Aurealis #152, July 2022

“Tree Song” by Avril Mulligan

“At Dawn’s Speed” by Dirk Strasser

“My Spirit Shall Not Always Strive” by Bryn Dodson

Reviewed by Victoria Silverwolf

Three tales of characters encountering different parts of their worlds appear in this issue.

In “Tree Song” by Avril Mulligan, beings who live in trees observe a young girl, who seems to have a special connection with the trees, enter their forest. The tree-dwellers are able to enter an underground network of tunnels and roots, that allow the trees to communicate with each other. One of the tree-beings wishes to have the girl enter the arboreal world, but their meeting leads to an unexpected twist of fate.

This story is best described as poetic, both for its evocative imagery and for the fact that it is rather vague and mysterious. The synopsis above is likely to be inaccurate and misleading, as the relationship between the tree-people and the city-dwellers is enigmatic. The special nature of the young girl also raises more questions than answers.

“At Dawn’s Speed” by Dirk Strasser takes place on a slowly rotating planet. The human inhabitants keep moving in order to escape the deadly rays of the sun. Two people set out on a dangerous journey, seeking for a legendary place of refuge where they no longer need to run away from the light.

The story’s worldbuilding is interesting, and the many hazards the main characters face create a great deal of suspense. The plot is somewhat episodic. A sequence in which the protagonists face people who have been transformed into something like killer zombies, for example, seems out of place.

“My Spirit Shall Not Always Strive” by Bryn Dodson is set at a future time when medical technology allows people to remain healthy and youthful for an indefinitely extended lifetime. The narrator stops using the regeneration process in order to live for a time with a religious sect that rejects the procedure.
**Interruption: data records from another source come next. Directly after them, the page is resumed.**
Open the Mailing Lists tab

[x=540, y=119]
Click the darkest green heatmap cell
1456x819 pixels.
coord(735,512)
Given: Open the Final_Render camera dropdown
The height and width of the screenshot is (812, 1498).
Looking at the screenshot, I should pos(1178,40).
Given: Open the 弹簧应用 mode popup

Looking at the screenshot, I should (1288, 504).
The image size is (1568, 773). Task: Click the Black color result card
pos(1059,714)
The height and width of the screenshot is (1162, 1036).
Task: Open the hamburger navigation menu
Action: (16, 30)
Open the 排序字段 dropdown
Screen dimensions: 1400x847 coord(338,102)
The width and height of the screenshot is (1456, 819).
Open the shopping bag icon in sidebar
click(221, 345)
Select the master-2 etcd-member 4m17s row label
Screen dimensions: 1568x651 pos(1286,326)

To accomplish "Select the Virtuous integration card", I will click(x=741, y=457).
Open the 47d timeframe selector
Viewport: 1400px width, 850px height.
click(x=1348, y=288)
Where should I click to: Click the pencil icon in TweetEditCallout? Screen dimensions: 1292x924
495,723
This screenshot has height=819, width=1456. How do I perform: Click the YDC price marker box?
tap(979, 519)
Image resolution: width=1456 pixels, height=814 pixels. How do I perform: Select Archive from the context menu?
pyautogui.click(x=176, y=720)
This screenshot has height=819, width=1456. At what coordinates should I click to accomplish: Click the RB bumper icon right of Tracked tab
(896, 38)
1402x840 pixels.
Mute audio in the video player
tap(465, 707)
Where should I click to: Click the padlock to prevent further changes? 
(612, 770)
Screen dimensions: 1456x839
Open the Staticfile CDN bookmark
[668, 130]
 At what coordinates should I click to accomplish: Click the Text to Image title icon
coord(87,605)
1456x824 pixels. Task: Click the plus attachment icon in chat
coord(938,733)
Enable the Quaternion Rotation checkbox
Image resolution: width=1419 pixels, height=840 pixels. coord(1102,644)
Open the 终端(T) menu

The story mostly consists of the narrator’s description of the sect’s agrarian lifestyle. The author offers a balanced view of both societies, pointing out the advantages and disadvantages of both. Readers expecting a clear-cut resolution, or more of a plot-driven work than a meditation on mortality, will be disappointed by this quiet tale.


Victoria Silverwolf has an upstairs air conditioner that isn’t working.